Projet d'identification et caracterisation des vins avec la spectroscopie Raman.
Le plan est d'utiliser une analyse par composantes principales (PCA) avec le module SKlearn.
To be written.
You can do :
import ramandb
db = RamanDB()
matrix = db.getIntensities()
to get th spectra. You should run the tests testDatabase.py
to confirm everything is working. The database will be downloaded if needed.
You do not need to do that. This is for reference.
It is easier to use a database to get all the spectra easily, with all their metadata. The first step is to create the database.
The database used is currently sqlite3
, available on macOS by default, and downloadable for Windows. We open the (empty) database:
sqlite3 raman.db
We create the first table that will contain the name of the spectral files.

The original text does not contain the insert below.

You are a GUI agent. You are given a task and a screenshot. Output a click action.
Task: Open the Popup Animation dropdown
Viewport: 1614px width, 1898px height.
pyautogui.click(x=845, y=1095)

CREATE TABLE spectralfiles (path text, md5 text, fileId integer primary key autoincrement, date text);
Using a quick Unix command, we can get all files with their "hash" (a unique identifier). We format and then write to a csv file for import:
find . -name "*.txt" -exec md5 {} \; > files+md5.txt
perl formatmd5.pl < files+md5.txt > files.csv
Then, back into sqlite3 raman.db
, we actually import:
.mode csv
.sep "|"
.import files.csv spectralfiles
Then we import all spectra. From the Terminal, we get the files and format them:
find . -name "*csv" -exec python3 formatspectroforimport.py {} \; > importall.csv
then import the files.
.mode csv
.sep "|"
.import files.csv importall.csv
CREATE TABLE files (path text, md5 text primary key, date text );
CREATE TABLE spectra (wavelength real, intensity real, md5 text);
CREATE INDEX md5Idx on spectra(md5);
CREATE INDEX md5Idx2 on files(md5);
CREATE INDEX waveIdx on spectra(wavelength);
CREATE TABLE samples (name text, identifier text, type text, grape text, alcohol number, url text);